Film you watched and hated: “Inland Empire”. Had to turn it off before it even finished, I just couldn’t handle it. Shame, because I like Lynch’s stuff generally.
Skate video you watched from start to finish: Shit, it’s been a while. “Fully Flared” at the Preston premiere I think. Yeah, it was good, as far as skateboard videos go.
Skate photo you saw that impressed you: This 3D series that a German guy called Sebastian is doing in collaboration with Carhartt. I shot one with him a few months ago in London, they’re gonna be in galleries worldwide and in a photo book and shit. They’re absolutely fucking ridiculous; like nothing you’ll have ever seen before. I haven’t seen mine yet, but he seemed really stoked on it so I’m really looking forward to that.
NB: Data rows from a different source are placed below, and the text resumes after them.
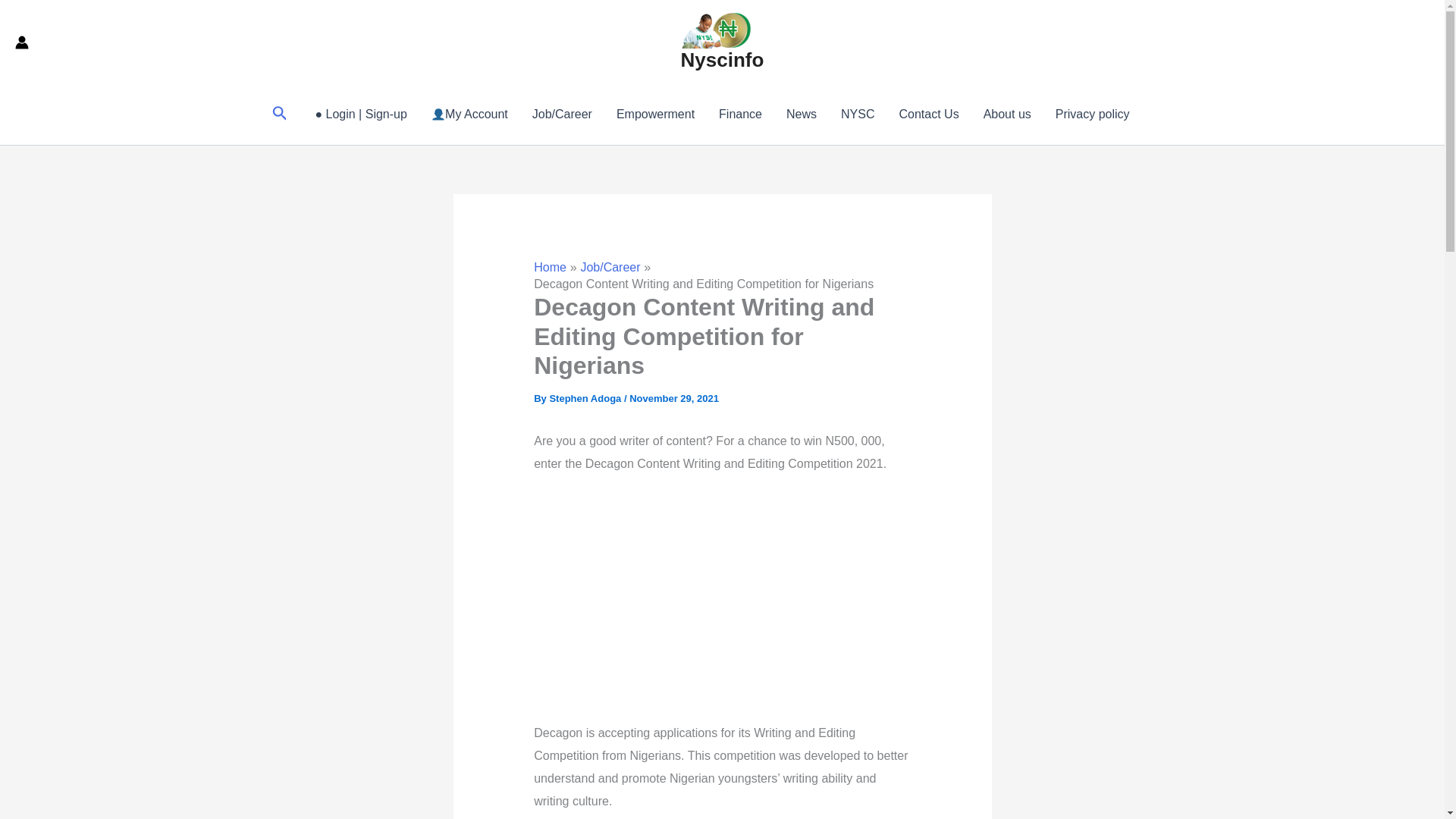
Contact Us (928, 114)
View all posts by Stephen Adoga (585, 398)
Empowerment (655, 114)
Finance (740, 114)
Home (550, 267)
NYSC (857, 114)
Nyscinfo (722, 59)
About us (1007, 114)
Advertisement (772, 600)
Stephen Adoga (585, 398)
News (801, 114)
My Account (469, 114)
Privacy policy (1092, 114)
Given the description of an element on the screen output the (x, y) to click on. 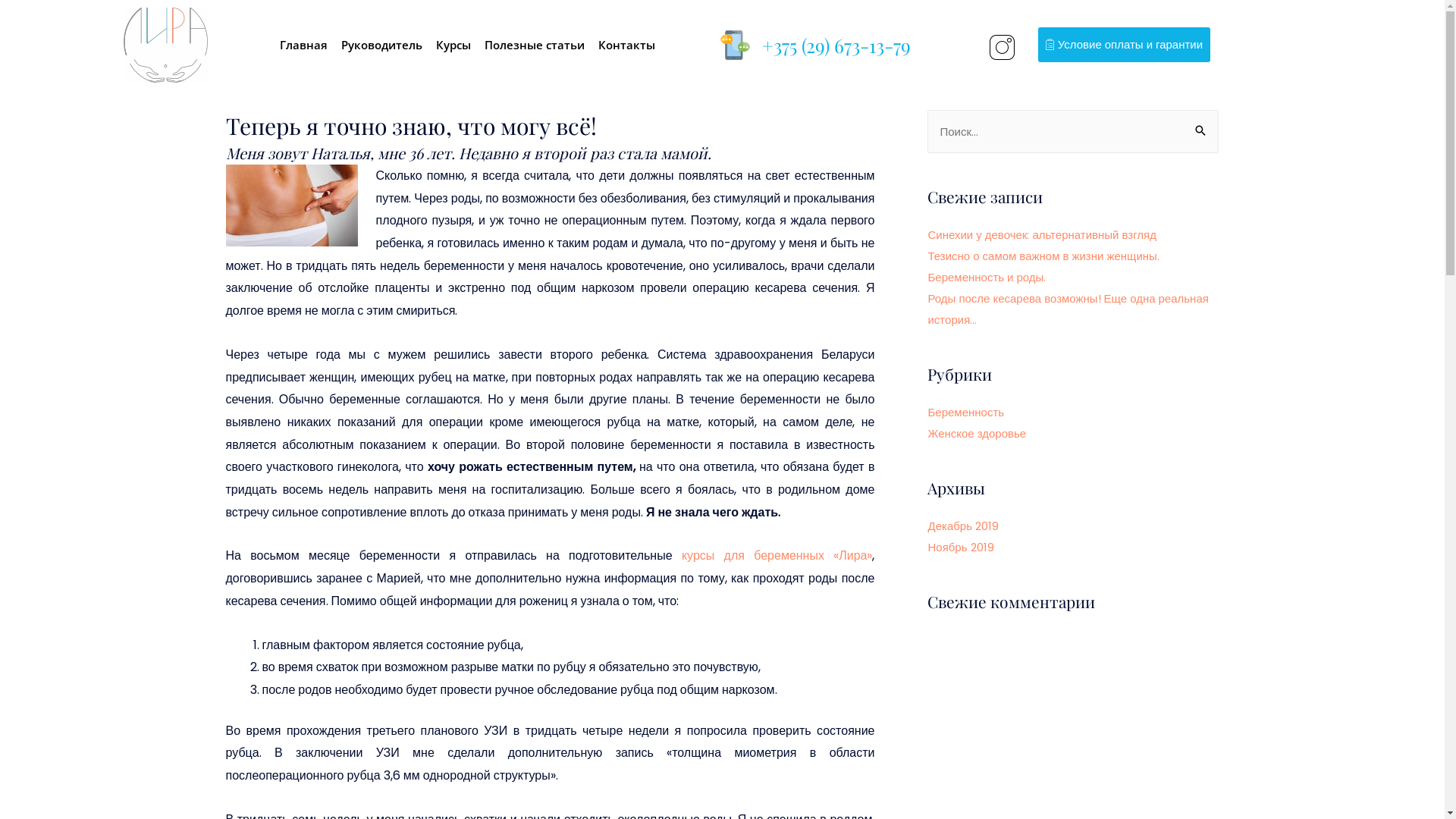
+375 (29) 673-13-79 Element type: text (836, 44)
Website visited: N26 yo! Steady lurkin’ broooo!
Thing you downloaded: Duffy’s album. It’s very good indeed.
Clip watched on YouTube: “Amazing Predator Rap!” – beyond genius haha.
Your last Facebook status update read: “Stephen Roe is big and clever”
Time you said “never again”: Never say never, Trevor.
Meal you ate: Bowl of Lucky Charms. 8 quid a box, but so fucking worth it.
Dagger you made: Just the original Nazi dagger. I’ve modified it since though, it’s got a woven grip and has been sharpened, ready to cut throats and pierce vital organs etc. I’m more into DIY crossbows at the moment though.
Time you were thrown out of a club: Last week for laughing at some girl who was having a seizure… In my defense, I thought she was just really drunk… and dancing… on the floor… while foaming at the mouth.
Person you wished injury upon: That’s not very nice. Nobody.